From egg to chick to poult to turkey to table...

From the country....
   
Last turkey shot of the year 2012.

So another year of raising turkeys is now securely under our belts. The turkeys were dropped off at the abattoir this morning and my hands are officially clean of the cold morning/late evening turkey chores. Chores that included multiple water runs (specifically when the temperatures dipped below freezing), feed runs, electric fence checks (to make sure the pasture was protected from predators), and catching turkeys (they found many ways to get out of said netted pasture). The biggest/most time consuming chore on the farm is raising these turkeys. It all starts with my breeding stock and making sure they are happy and healthy, then it is the eggs (incubating), and then closely watching the turkey chicks (who die really quite easily if not well taken care of). The next is trying care for the poults (which is a difficult stage due to flighty-ness and a general lack of any rational thinking on their part) and then it is the adult stage which is when they calm down, gain weight and look really pretty. Then the table. I skipped the killing part- I think we all know what happens there...

All in all this takes more then 28 weeks. From April/May through to December I am saddled down with heritage turkeys.

Just this morning at the abattoir we were asked by a local Amish man

"What is the only thing dumber then turkeys?"

and the reply..

"the person feeding them".

It is true you have to give your head a shake every once in a while- it is a long, challenging endeavour. One that comes with its low points (just this year we lost 20+ of our turkeys to coyotes). But when you watch turkeys out on the pasture doing what they instinctively know how to do and then you actually taste the real turkey taste of a well raised bird- it just feels right.
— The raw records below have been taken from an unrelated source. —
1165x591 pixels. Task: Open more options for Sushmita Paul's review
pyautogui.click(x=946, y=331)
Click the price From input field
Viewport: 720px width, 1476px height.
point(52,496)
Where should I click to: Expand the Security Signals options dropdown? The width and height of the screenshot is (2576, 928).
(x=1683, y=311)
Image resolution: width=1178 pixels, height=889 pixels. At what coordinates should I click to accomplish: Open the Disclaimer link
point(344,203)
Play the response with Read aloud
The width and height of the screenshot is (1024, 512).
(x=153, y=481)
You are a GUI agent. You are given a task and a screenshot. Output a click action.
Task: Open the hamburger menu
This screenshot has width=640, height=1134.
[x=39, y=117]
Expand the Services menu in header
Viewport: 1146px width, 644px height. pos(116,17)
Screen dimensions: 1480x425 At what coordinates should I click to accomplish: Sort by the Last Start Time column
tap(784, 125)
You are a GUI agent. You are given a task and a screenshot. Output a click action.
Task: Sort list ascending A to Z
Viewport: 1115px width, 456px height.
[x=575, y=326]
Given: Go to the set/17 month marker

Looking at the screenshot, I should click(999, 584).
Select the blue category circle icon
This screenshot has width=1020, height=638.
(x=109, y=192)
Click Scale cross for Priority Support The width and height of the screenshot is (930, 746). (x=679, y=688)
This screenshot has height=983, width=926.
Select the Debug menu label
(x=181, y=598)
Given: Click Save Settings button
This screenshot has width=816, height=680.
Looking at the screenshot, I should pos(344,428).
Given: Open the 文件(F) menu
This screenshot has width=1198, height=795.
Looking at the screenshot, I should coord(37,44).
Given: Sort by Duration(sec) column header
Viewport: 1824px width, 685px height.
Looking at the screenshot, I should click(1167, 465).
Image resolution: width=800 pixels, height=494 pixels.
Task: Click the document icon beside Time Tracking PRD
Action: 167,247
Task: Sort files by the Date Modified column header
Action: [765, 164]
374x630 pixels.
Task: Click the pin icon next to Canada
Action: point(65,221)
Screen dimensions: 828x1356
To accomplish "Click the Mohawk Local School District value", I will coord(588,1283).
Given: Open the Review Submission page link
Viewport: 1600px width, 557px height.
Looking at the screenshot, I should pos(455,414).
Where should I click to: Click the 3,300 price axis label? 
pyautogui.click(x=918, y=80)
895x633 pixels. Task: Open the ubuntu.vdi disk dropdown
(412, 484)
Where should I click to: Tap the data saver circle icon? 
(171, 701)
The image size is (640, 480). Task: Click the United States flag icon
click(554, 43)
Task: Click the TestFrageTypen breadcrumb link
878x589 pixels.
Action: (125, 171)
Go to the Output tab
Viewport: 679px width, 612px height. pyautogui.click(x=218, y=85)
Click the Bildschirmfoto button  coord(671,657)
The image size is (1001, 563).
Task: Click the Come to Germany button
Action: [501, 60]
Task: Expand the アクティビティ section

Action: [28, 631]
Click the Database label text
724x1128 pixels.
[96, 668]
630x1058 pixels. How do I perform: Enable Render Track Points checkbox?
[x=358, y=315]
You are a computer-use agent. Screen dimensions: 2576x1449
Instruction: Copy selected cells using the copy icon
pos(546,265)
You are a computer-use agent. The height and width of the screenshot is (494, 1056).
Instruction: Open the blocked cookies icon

In an age where the mass raised commercial turkeys spend their whole existence indoors never once seeing the sun or eating a blade of grass I just want to be able to provide something that feels right.

So yeah I guess I am dumber then I turkey but I am a farmer with a clear conscience.

and a belly full of really tasty turkey...


Big Thanks all the people who bought a turkey from us this year!

Laura, Mark, Nate, Lucas and Millie Mae.